_Tasks:_
A: According to the picture frames thread, what tool does Gilgaron use to cut rabbets for picture frames?
B: Please retype the picture frames thread between "By rabbet bit" and "by hand tool??", inclusive.

_Text excerpt:_
# Picture frames



## bostonwindows (Jul 7, 2013)

I am making some rustic frames out of pallets, but Need to make the cut on back for dropping glass, which rabbet bit should I get???


----------



## ACP (Jan 24, 2009)

By rabbet bit I assume you are referring to a router bit. Any rabbet bit will do, but if you are going to get a rabbet bit for a router I'd get one of the sets with multiple bearings. That way you can change your router width. You could do it with a straight bit and a good fence on your router table too. 

You could do this with hand tool options pretty quickly too. Probably quicker than a rabbet bit in the router and the time that setup takes. Also you'd avoid all the dust and noise.....just saying.


----------



## bostonwindows (Jul 7, 2013)

How can I do it by hand tool??


----------



## tc65 (Jan 9, 2012)

Either a rabbet plane or a shoulder plane will work. I use a shoulder plane with a straight edge.


----------



## Dave Paine (May 30, 2012)

trc65 said:


> Either a rabbet plane or a shoulder plane will work. I use a shoulder plane with a straight edge.


I love my Veritas medium shoulder hand plane.

http://www.leevalley.com/US/Wood/page.aspx?p=48430&cat=1,41182,68490

More expensive than a router bit, but very useful addition to the shop.

You can also cut a rabbet on the table saw. Multiple passes to get the desired width.


----------



## bostonwindows (Jul 7, 2013)

I treys with a table saw and your right I would have to go back in forth a lot, is there a blade I could put on there to make this


----------



## wood_chucker (Oct 18, 2012)

You co uld use a dado stack and make the cut in a single pass


----------



## Gilgaron (Mar 16, 2012)

When I make rabbets for picture frames I use a Stanley 78 I got on ebay. I usually only make small frames and it isn't worth the time to setup the router/router table. You can still buy them new, too, if you don't do eBay.

If you want a more premium plane, I would think this or this would be better than a shoulder plane. You can push a lot harder with a proper tote and peel off nice thick shavings.


----------



## bostonwindows (Jul 7, 2013)

Seems like a lot of work what if I was going to do about 20 for Christmas whats the best methods and easiest ??


----------



## bostonwindows (Jul 7, 2013)

Rows on where targets appear:

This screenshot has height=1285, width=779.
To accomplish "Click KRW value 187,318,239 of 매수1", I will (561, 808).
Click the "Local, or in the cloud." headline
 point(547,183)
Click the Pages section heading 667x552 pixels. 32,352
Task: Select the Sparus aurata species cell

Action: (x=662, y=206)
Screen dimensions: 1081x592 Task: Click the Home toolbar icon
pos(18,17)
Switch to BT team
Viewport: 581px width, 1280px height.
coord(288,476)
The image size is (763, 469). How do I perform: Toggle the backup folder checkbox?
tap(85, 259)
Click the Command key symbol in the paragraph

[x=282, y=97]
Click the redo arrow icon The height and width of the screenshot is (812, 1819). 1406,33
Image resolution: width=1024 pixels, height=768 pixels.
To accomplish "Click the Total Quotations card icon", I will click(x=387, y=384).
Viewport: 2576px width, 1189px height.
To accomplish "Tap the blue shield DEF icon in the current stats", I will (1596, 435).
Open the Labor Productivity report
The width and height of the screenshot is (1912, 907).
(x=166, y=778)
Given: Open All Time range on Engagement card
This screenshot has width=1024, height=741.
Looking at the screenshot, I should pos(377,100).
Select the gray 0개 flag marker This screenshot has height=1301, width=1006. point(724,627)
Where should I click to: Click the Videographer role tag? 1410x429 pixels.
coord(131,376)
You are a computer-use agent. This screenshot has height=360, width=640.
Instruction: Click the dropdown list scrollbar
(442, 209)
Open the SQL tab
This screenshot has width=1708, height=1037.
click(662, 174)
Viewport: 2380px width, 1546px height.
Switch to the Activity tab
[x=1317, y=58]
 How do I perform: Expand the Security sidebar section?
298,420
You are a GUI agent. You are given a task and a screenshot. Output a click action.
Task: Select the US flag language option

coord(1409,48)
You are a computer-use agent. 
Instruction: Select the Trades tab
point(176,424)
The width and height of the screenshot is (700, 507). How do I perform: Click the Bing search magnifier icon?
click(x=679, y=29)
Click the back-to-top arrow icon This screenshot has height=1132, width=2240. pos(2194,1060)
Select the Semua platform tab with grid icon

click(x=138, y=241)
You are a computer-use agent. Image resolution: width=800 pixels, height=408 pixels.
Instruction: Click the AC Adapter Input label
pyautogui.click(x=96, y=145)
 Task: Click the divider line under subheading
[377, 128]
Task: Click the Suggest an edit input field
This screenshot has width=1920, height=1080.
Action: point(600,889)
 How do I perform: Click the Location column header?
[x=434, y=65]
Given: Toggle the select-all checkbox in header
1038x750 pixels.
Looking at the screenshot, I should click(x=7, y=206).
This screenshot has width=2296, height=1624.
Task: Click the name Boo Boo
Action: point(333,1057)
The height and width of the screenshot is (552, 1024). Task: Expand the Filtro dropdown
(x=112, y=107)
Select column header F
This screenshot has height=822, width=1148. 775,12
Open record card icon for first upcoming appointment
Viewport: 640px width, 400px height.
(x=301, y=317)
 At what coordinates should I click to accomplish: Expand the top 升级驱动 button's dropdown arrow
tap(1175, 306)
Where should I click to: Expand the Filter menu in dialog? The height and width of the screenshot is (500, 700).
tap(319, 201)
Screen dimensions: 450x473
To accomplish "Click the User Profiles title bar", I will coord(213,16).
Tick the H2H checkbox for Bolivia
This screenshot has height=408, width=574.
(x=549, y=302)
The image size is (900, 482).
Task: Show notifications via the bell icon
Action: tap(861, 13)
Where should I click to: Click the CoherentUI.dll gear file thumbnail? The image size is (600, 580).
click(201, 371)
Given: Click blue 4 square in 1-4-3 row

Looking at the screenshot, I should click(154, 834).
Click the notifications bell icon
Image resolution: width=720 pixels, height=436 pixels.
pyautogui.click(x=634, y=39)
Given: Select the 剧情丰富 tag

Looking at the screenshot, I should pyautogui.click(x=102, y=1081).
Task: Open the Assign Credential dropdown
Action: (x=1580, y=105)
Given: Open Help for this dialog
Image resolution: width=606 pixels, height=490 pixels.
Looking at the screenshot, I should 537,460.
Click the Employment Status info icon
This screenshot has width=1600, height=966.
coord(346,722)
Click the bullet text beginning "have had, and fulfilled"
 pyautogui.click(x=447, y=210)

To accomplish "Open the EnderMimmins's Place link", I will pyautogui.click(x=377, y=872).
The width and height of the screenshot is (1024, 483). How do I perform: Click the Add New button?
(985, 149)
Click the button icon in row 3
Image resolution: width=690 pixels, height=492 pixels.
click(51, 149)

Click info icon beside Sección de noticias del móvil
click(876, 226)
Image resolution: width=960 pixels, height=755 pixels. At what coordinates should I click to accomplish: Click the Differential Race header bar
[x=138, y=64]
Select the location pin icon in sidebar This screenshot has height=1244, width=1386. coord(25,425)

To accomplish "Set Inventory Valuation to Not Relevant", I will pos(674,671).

_Responses by task:_
A: A Stanley 78 bought on eBay.

B:
By rabbet bit I assume you are referring to a router bit. Any rabbet bit will do, but if you are going to get a rabbet bit for a router I'd get one of the sets with multiple bearings. That way you can change your router width. You could do it with a straight bit and a good fence on your router table too. 

You could do this with hand tool options pretty quickly too. Probably quicker than a rabbet bit in the router and the time that setup takes. Also you'd avoid all the dust and noise.....just saying.


----------



## bostonwindows (Jul 7, 2013)

How can I do it by hand tool??